Horse racing was once again the sport of choice for one anonymous punter who secured an £823,000 win from a £19 accumulator bet. The odds were high but the larger bet stake allowed the individual to win such a high amount. The lucky winner was from the UK county of Leicestershire and bet on a 5-fold from a selection of horse racing meets back in April of this year. The bet remains the largest ever win paid out by bookmaker Coral.
26 year old Tayla Polia placed an outrageous 15-team parlay on a selection of NFL games at odds of 20,000/1. Her bet included Vikings -5, Falcons +3, Texans +1, Chiefs -8, Redskins +1, Patriots -14, Cardinals -4, Giants +5, Seahawks -14, Packers -3, Chargers -2, Steelers -6, Steelers/ Broncos over 45, Bengals -4, and Lions +3. She guessed them all correctly and won $100,0000. It might not be the biggest win in terms of money but it certainly is one of the biggest in terms of sheer guts judging by the selections made.

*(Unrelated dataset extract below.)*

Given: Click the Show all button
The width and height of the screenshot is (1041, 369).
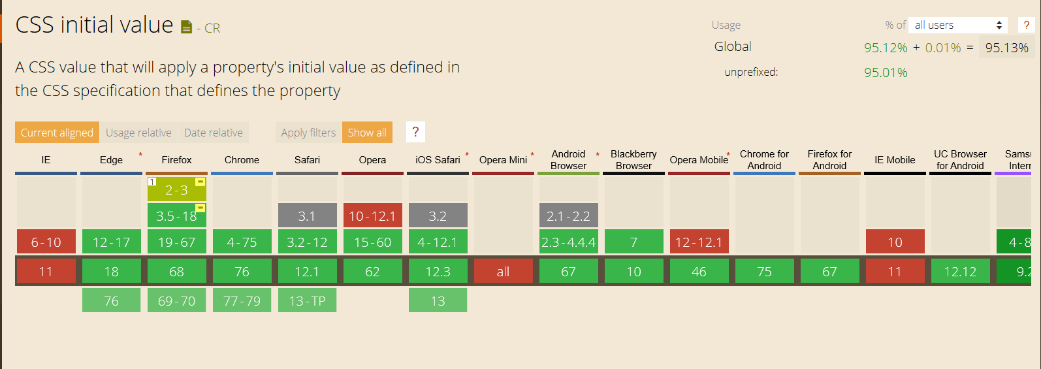Looking at the screenshot, I should tap(367, 133).
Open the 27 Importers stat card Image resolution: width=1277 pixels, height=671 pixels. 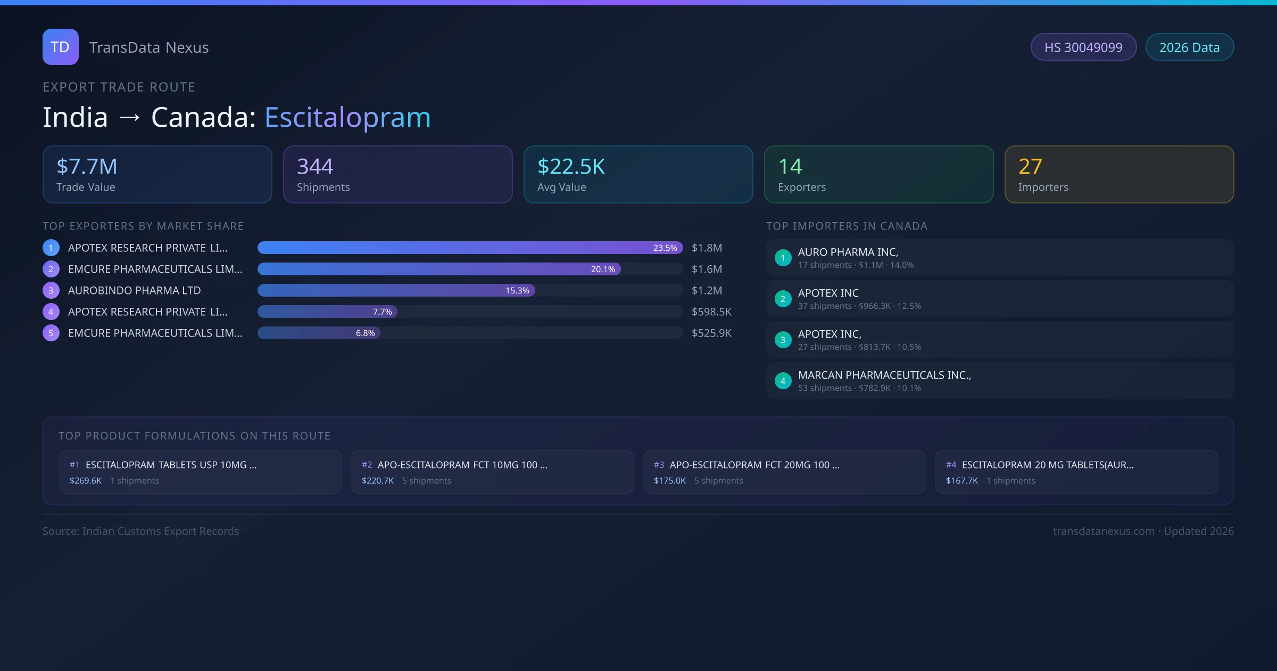coord(1119,175)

Bill Walters used to be a professional poker player before using his skills as a professional sports punter instead. Over nearly four decades, Walters has bet more money than anyone else in history and continued a winning streak that has earned him hundreds of millions of dollars. He’s living proof that sport betting is a game of skill. Like poker, Walters explains that winning sports punters have to analyze information then calculate risk and potential profits. In an interview with CBS News, Walters described his biggest and most audacious bet of all time. The New Orleans Saints were playing the Indianapolis Colts at the Super Bowl in 2010 and the consensus was that New Orleans were the underdogs. Walters analyzed all the information he had and discovered that it actually favored New Orleans as the most likely winners. He looked at the odds, calculated the risk and potential profit then decided to bet big. Walters bet $3.5 million on the supposed underdogs and New Orleans didn’t let him down. They defeated the colts 31–17 to win their first ever Super Bowl.
How much did Bill win?
No one knows, but given that the Saints were the underdogs, we’re sure he made a pretty penny off this single bet.